Co zrobiła Olivia Miller? Rozpatrzono zarzuty w związku z oskarżeniem matki ze stanu Michigan o utonięcie niemowlęcia
W piątek 26 stycznia Olivia Miller ze stanu Michigan stanęła przed sądem pod kilkoma zarzutami w związku ze śmiercią jej niemowlęcia. 23-latek jest oskarżony o szereg przestępstw, w tym o nieumyślne spowodowanie śmierci i znęcanie się nad dzieckiem. 22 listopada 2023 roku jej 8-miesięczny syn Asher Johnson utonął w wannie, a ona podobno była zajęta telefonem komórkowym.
WOOD poinformowała, że Miller rzekomo zostawiła małą Asher bez opieki w wannie na co najmniej 20 minut, gdy była zajęta rozmową telefoniczną, co doprowadziło do utonięcia niemowlęcia. Z analizy akt sądowych przeprowadzonej przez Law&Crime wynika, że Olivia Miller została zatrzymana w czwartek. Postawiono jej jeden zarzut zabójstwa, nieumyślnego spowodowania śmierci i znęcania się nad dzieckiem drugiego stopnia w związku ze śmiercią Ashera Johnsona.
Różne relacje matki ze stanu Michigan na temat tragedii utonięcia niemowlęcia
Według doniesień Olivia Miller zaprzeczała sobie w różnych oświadczeniach dotyczących wydarzeń poprzedzających utonięcie. Według doniesień WOOD, spółki zależnej Grand Rapids NBC, Miller początkowo zadzwoniła pod numer 911 około 15:38 22 listopada. Powiedziała już dyspozytorom, że jej dziecko utonęło w wannie w ich domu przy 16 Mile Road Northwest.

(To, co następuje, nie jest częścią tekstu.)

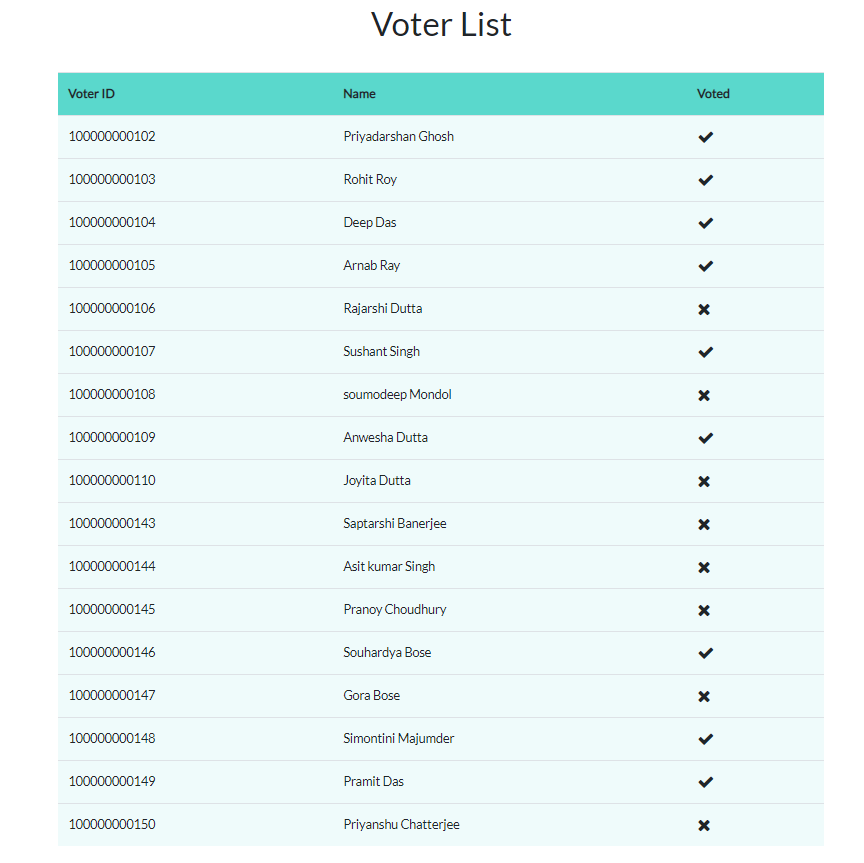Click the name Simontini Majumder
The image size is (864, 863).
click(x=398, y=738)
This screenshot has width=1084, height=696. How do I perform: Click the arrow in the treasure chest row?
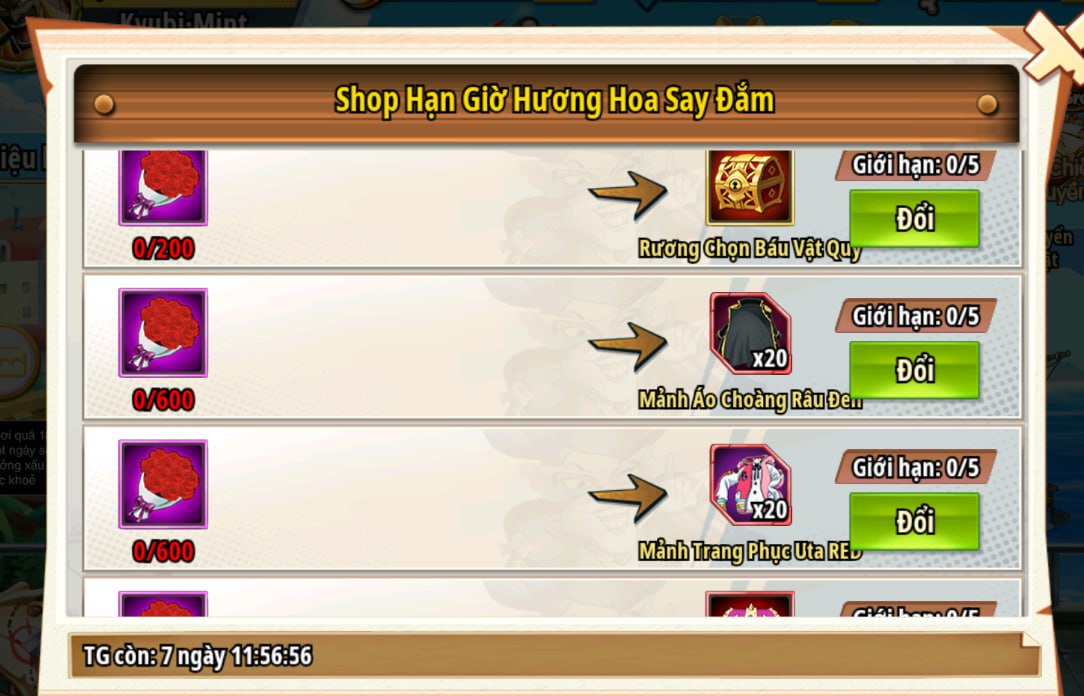click(628, 195)
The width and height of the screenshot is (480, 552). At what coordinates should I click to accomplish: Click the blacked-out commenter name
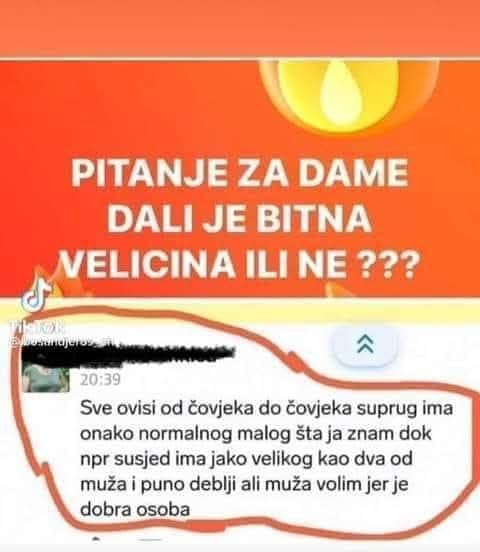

Służby przybyły na czas i stwierdziły, że ofiara nie żyje, leży twarzą do podłogi. Został przetransportowany do szpitala dziecięcego Helen DeVos, gdzie stwierdzono zgon.
Podczas dalszego przesłuchania przez detektywów Miller podobno powiedziała, że włożyła syna do wanny z kilkoma centymetrami wody i na chwilę wyszła do prania, po czym wróciła i zastała pływającego Ashera z twarzą do połowy zanurzoną.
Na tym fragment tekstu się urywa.